Let us examine the dictum: When a guardian is appointed it is because he has shown in the past some capacity for the position. One would not usually ask a murderer to guard life, nor a slave driver to direct labor, nor a libertine to protect girls. Or if by chance such an one is so appointed, it could only be that despite a forbidding past he had shown unmistakable signs of repentance, and will and ability to do right. We ask now in all charity and calmness: Have the Southern States of this land in the past or in the present exhibited any desire or ability to settle the Negro problem in accordance with reason and justice?
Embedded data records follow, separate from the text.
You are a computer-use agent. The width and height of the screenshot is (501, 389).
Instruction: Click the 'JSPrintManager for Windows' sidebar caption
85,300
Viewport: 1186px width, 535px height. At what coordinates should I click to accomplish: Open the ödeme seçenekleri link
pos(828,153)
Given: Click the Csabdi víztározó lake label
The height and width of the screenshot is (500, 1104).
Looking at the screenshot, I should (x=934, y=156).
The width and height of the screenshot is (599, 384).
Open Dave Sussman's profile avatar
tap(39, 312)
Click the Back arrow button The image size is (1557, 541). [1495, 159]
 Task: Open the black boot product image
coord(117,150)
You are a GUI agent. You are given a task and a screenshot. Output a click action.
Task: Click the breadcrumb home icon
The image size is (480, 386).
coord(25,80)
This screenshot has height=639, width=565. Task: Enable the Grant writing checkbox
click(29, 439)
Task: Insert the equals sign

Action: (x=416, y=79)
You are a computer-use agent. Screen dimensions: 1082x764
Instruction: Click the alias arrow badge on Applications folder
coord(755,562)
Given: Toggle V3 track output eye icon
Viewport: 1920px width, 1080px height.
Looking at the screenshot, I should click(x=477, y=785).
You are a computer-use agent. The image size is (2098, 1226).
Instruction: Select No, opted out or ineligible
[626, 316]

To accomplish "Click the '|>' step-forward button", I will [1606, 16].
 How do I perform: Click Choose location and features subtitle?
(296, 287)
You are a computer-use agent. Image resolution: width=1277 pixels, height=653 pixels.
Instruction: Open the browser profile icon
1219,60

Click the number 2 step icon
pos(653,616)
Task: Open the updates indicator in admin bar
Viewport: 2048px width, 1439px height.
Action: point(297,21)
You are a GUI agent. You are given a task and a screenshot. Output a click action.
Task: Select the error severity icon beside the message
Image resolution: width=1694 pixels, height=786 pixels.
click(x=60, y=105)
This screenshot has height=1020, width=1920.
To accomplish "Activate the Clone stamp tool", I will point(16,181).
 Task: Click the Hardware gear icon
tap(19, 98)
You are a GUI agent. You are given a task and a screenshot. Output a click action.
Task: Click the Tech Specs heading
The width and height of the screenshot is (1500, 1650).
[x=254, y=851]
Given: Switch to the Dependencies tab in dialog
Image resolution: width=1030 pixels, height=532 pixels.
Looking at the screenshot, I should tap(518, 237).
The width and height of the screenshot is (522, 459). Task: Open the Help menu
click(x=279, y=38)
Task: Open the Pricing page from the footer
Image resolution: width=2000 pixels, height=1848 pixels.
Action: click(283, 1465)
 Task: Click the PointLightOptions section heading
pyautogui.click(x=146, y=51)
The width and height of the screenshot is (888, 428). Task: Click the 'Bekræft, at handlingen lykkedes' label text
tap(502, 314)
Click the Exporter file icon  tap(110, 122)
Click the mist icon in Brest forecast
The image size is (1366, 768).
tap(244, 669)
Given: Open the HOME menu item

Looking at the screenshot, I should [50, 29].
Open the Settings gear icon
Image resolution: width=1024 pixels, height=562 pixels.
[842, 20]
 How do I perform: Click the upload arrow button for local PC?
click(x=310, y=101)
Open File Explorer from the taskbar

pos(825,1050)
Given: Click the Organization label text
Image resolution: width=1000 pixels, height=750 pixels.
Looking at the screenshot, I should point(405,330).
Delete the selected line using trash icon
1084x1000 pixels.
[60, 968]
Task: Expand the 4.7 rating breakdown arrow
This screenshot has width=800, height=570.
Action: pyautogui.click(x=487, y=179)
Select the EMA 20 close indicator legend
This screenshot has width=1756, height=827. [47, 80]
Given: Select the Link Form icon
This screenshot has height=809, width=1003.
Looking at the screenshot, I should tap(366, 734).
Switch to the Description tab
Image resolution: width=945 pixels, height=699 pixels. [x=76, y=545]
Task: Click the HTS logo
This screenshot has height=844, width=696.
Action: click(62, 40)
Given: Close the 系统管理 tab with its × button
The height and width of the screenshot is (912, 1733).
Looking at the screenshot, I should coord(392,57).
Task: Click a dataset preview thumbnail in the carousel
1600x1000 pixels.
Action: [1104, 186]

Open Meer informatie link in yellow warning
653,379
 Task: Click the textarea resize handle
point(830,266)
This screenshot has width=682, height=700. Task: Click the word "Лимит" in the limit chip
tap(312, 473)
The answer lies in nine burning words:
- Slavery
- Peonage
- Mulattoes
- Murder
- Mobs
- Lynching
- Disfranchisement
- Illiteracy
- Prejudice
We submit to any unprejudiced judge that a people that have shown no greater capacity for dealing with a great social problem than these fearful words indicate are not fit to be given sole and exclusive charge of ten million cattle much less ten million human souls.
And we further declare that a man who in the light of the history of this land can stand up and deny to the conscience and ability of the North and West any right to help in the settlement of a problem which belongs to them just as much as it belongs to the South, if not more—we declare that such a man has no business to be President of the United States.